How to Run SQL Trace with ShardingSphere-Agent

Author: Jiang Maolin

Apache ShardingSphere, a data service platform that follows the Database Plus concept for distributed database systems, offers a range of features, including data sharding, read/write splitting, data encryption, and shadow database. In production environment, especially in data-sharding scenarios, SQL tracing is critical for monitoring and analyzing slow queries and abnormal executions. Therefore, a thorough understanding of SQL rewriting and query execution is crucial.

What is ShardingSphere-Agent

ShardingSphere-Agent provides an observable framework for ShardingSphere. It is implemented based on Java Agent technology, using Byte Buddy to modify the target bytecode and weave them into data collection logic. Metrics, tracing and logging functions are integrated into the agent through plugins to obtain observable data of system status. Among them, the tracing plugin is used to obtain the tracing information of SQL parsing and SQL execution, which can help users analyze SQL trace when using Apache ShardingSphere-JDBC or Apache ShardingSphere-Proxy.

This post will take ShardingSphere-Proxy as an example to explain how to use ShardingSphere-Agent for SQL tracing.

Two Basic Concepts You Need to Know

Before starting with the article, here are two important concepts that need to be paid attention to first:

Span: the basic unit in a trace. A span is created for each call in the trace and ideentified by a unique ID. Spans can contain some customized information such as descriptive information, timestamps, key-value pairs, etc.
Trace: the collection of spans with a tree structure. In ShardingSphere-Proxy, a trace represents to the full execution process of a SQL statement.

When running a SQL statement in ShardingSphere-Proxy, it goes through parsing, routing, rewriting, execution, and merging. Currently, tracing has been implemented in two critical steps: parsing and execution — with execution oftentimes being the focus. In the execution stage, Proxy will connect to the physical database to execute the actual SQL. Therefore, the information obtained during this stage provides important evidence for troubleshooting issues and fully reflects the correspondence between logical SQL and actual SQL after rewriting.

In ShardingSphere-Proxy, a trace consists of three types of spans:

Span	Description
`/ShardingSphere/rootInvoke/`	This span indicates the complete execution of an SQL statement, and you can view the amount of time spent on executing an SQL
`/ShardingSphere/parseSQL/`	This span indicates the parsing stage of the SQL execution. You can view the parsing time of an SQL and the SQL statements. (It is not available when a `PreparedStatement` is used.)
`/ShardingSphere/executeSQL/`	This span indicates the rewritten SQL is executed. And the time spent on executing is also available. (This span is not available if the SQL doesn’t need to be executed in the backend physical database).

How to use ShardingSphere-Agent for SQL tracing

For the convenience of viewing the tracing data, Zipkin or Jaeger is usually used to collect and display the tracing data. Currently, ShardingSphere-Agent supports reporting trace data to both components. Next, let’s use the sharding scenario as an example to explain how to report data and analyze the SQL trace.

**SUPPLIED MATERIAL**
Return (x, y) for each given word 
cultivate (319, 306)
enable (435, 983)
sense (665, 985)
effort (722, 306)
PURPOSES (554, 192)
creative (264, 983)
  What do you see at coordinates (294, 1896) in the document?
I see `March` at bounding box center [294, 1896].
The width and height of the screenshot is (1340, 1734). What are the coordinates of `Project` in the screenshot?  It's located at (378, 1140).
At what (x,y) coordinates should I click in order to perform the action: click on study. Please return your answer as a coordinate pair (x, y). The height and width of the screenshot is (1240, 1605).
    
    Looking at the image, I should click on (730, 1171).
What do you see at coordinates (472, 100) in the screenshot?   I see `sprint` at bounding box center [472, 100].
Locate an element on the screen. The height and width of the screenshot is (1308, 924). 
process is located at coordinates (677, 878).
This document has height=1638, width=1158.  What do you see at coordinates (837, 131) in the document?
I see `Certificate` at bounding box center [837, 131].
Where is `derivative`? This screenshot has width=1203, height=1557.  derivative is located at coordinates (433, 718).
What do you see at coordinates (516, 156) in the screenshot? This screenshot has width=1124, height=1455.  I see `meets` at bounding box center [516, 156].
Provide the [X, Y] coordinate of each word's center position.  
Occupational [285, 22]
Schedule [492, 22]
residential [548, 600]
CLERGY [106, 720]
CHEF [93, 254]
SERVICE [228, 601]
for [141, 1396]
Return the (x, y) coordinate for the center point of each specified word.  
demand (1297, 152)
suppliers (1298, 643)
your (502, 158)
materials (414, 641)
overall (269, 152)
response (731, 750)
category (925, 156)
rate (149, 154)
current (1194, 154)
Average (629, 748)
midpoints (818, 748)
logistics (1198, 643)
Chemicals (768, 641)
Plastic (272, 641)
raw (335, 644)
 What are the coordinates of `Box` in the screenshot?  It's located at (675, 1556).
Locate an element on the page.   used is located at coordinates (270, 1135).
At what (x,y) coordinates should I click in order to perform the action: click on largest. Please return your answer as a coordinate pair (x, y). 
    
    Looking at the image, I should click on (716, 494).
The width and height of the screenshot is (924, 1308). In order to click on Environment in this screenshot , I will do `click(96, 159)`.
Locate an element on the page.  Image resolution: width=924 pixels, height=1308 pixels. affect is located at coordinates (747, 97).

**WRITTEN PROBLEM**
Reproduce the passage of the ShardingSphere-Agent SQL tracing article from "Span: the basic" up to and including "a SQL statement.".

**RIGHT ANSWER**
Span: the basic unit in a trace. A span is created for each call in the trace and ideentified by a unique ID. Spans can contain some customized information such as descriptive information, timestamps, key-value pairs, etc.
Trace: the collection of spans with a tree structure. In ShardingSphere-Proxy, a trace represents to the full execution process of a SQL statement.